Legacy giving should be a key focus for charity fundraising, say the authors of a study published in Psychology & Marketing. The study uses dimensional qualitative research to reveal how charities need to understand the motivational role of identity to increase access to the $23 billion which is inherited through wills every year.
In a time of austerity cuts to social welfare programs are increasing pressure on charitable organisations, however, while legacy fundraising accounts for 10% of charity income, only 8% of the population include a charity in their will, a figure which has not increased for over a century.
The study, led by Professor Adrian Sargeant, Robert F. Hartsook Chair in Fundraising at the Center on Philanthropy at Indiana University, examines the motivations for legacy giving, offering practical recommendations for fundraisers on how to increase participation levels.
The research team conducted a series of focus groups using a systematic approach known as dimensional qualitative research (DQR) to uncover the true motives for participants' legacy giving.
"The result was a richer picture of the motives for bequest giving than has emerged in many previous studies," Professor Sargeant. "Our findings indicate that bequest gifts are motivated by a variety of factors, including a lack of family need, a need to live on, a desire to make a difference to a cause, reciprocity and even spite."
Using DQR, the researchers discovered that identity is also a key motivation behind bequest giving.
"One of the key motives, not identified in the literature before, is identification with a charitable organisation," said Sargeant. "Our research points to a clear need to recognise how this identification occurs, and the need to foster this sense of shared values in a variety of ways."
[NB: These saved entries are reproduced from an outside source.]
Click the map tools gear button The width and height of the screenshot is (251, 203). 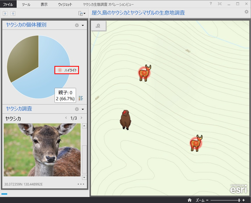pyautogui.click(x=98, y=26)
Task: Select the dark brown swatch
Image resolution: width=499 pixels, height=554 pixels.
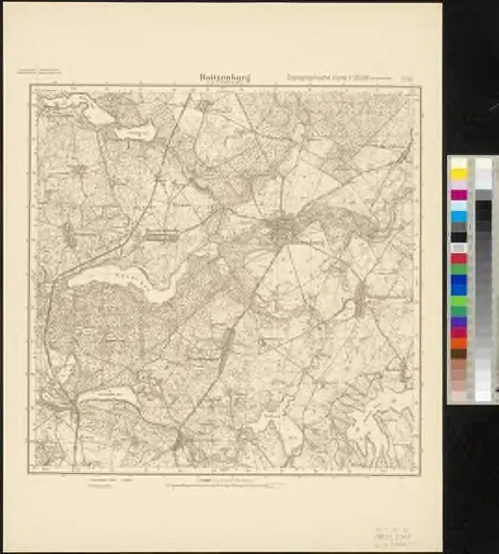Action: click(459, 353)
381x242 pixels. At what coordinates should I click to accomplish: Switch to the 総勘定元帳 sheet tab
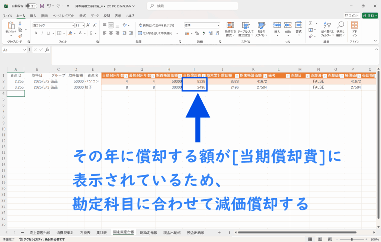(148, 232)
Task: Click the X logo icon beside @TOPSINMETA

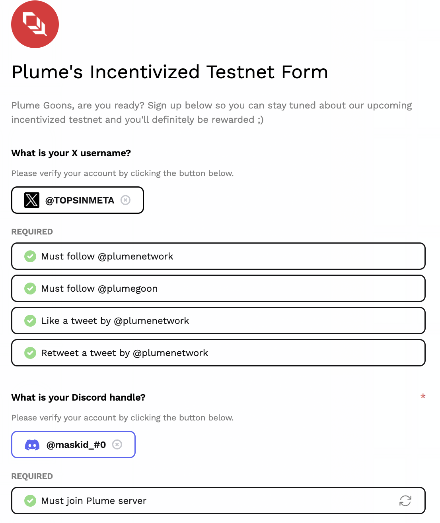Action: tap(32, 200)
The study is published as part of a special issue of Psychology & Marketing which presents examples of qualitative studies that are based on psychological dimensions.
"DQR is a recent approach which makes qualitative research more systematic in application, and more psychological with regard to implications," said journal editor Dr Ray Cohen. "This special issue may be highly influential in challenging researchers to re-evaluate the methods traditionally used to conduct focus groups, individual interviews, and other qualitative studies."